Penuh perjuangan melawan stereotype

Sebagai akademisi, seharusnya kita ada di pihak yang netral. Betul? Jangan kebawa dendam masa lalu. Harusnya. Tapi nyatanya, masih banyak orang yang mengotak-ngotakkan itu semua. Alasannya? Ya, karena stereotype aja. Sastra biasa disebut dengan non-dik, non-pendidikan. Gegara itu, banyak yang suka buat plesetan, “Ini sastra, ya? Non-dik, ya? Gak berpendidikan, dong?” Dan yang bilang begitu kebanyakan dosen.
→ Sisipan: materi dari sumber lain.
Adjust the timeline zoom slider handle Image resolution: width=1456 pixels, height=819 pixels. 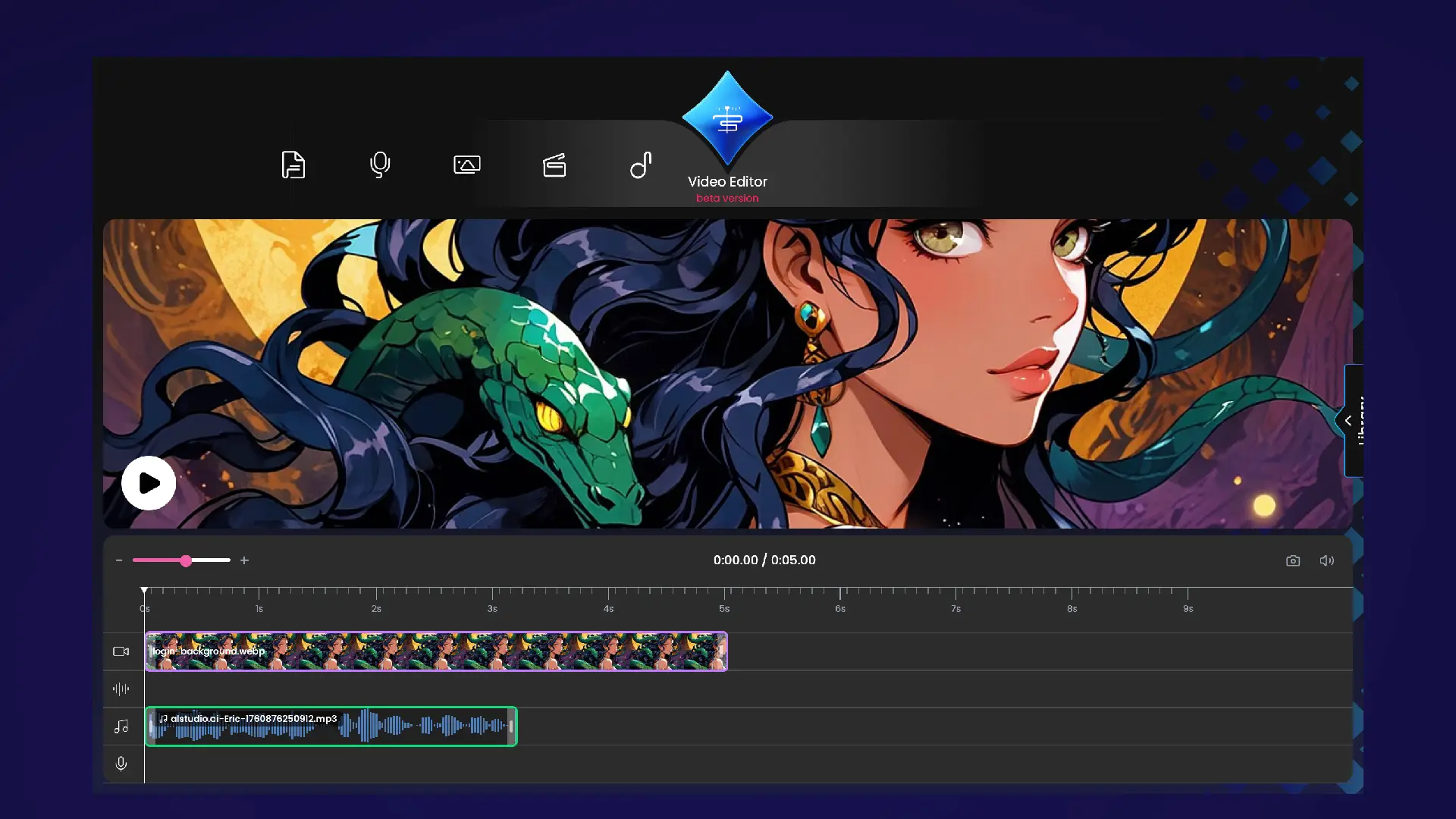[x=186, y=560]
Dosen yang—kayaknya—belum bisa menerima kehadiran prodi sastra.

Mungkin bukan sepenuhnya salah mereka, kakak-kakak kelas memang kelakuannya agak brutal. Tapi, menjadikan stereotype tersebut jadi pandangan utama kan salah juga. Gak semua anak sastra brutal. Kalau dari penampilan memang jelas beda dengan anak pendidikan, mereka rapi. Ya iyalah, mereka kan calon pendidik, kami orang-orang seni: seni sastra. Dan cara pertama untuk menunjukkan keseniannya jelas lewat penampilan.

Balada Anak Sastra
Informal vs. Formal 
Disuruh rapi, kami juga bisa. Asal gak usah dikekang. Nah, maka itu angkatan gue—terutama yang peminatan sastra—sekarang sedang mati-matian berjuang melawan stereotype tersebut. Bukan dengan menjadi apa yang mereka mau, tapi dengan prestasi tanpa mengubah diri kami sendiri.

Gue pernah presentasi di depan kelas saat matkul dosen yang pernah bilang kami tidak berpendidikan, begini:

Be wild and creative. Kenapa harus wild? Sebagai mahasiswa sastra, pasti sering dapat stereotype sebagai mahasiswa yang liar dan tidak berpendidikan. Nah, tujuan dibuatnya ini adalah untuk mengubah stereotype tersebut. Jika biasanya liar identik dengan sesuatu yang negatif, maka kali ini kami akan membuat keliaran menjadi sesuatu yang positif.”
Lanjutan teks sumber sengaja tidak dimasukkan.